Auditors, however, found only limited evidence that DCAS checked to ensure that Genuine Parts Company was charging no more than the contract allowed or how its prices compared with those of other vendors. When auditors surveyed the five City agencies that procure parts from Genuine Parts Company, the agencies complained that the vendor’s prices were unclear and sometimes higher than those of other vendors. Those responses suggest that the City — and, by extension, taxpayers — may be paying more for parts than necessary.

Previous Audit

In February, Comptroller Stringer’s office found that the Department of Sanitation had kept hundreds of federally-recalled, defective cars in use, putting the safety of sanitation workers, drivers, and the public at risk. Despite federal recall orders from the National Highway Traffic Safety Administration as recently as January 2017 the DSNY was using 509 cars that may have had dangerous flaws. After discovering these hundreds of recalled vehicles with Sanitation alone, Comptroller Stringer called for an immediate top-to-bottom review of the City’s entire fleet of cars to ensure other departments are not utilizing vehicles that have been federally recalled.

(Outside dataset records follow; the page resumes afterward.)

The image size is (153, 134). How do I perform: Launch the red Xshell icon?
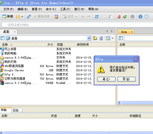[x=119, y=17]
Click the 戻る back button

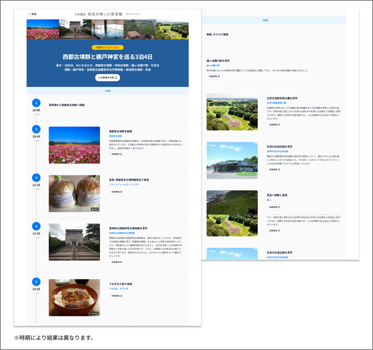pos(33,14)
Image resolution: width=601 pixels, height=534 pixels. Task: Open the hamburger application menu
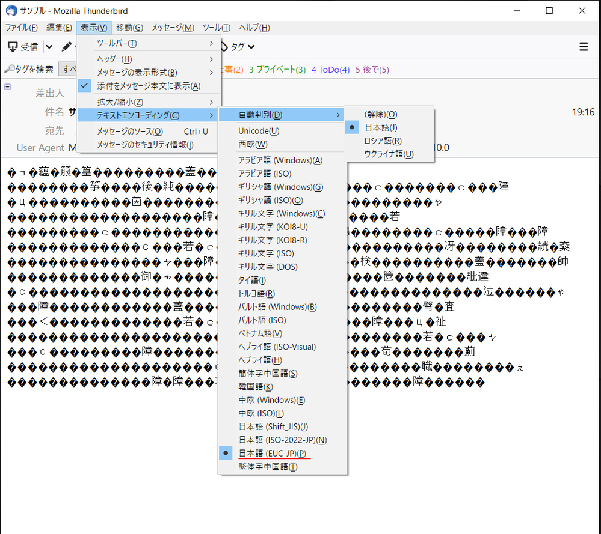click(x=583, y=47)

Taken together, the two audits show that the City’s overall fleet management system needs an overhaul.

Recommendations to DCAS

The Comptroller’s Office made fourteen recommendations, including that DCAS:

  • Require Genuine Parts Company to prepare and  submit reports based on delivery times as it is required to do under the contract;
  • Conduct periodic audits of Genuine Parts Company’s wholesale invoices to ensure parts are being billed to agencies at the correct rate; and
  • Perform routine price comparisons to make sure the City is getting the best prices for parts ordered.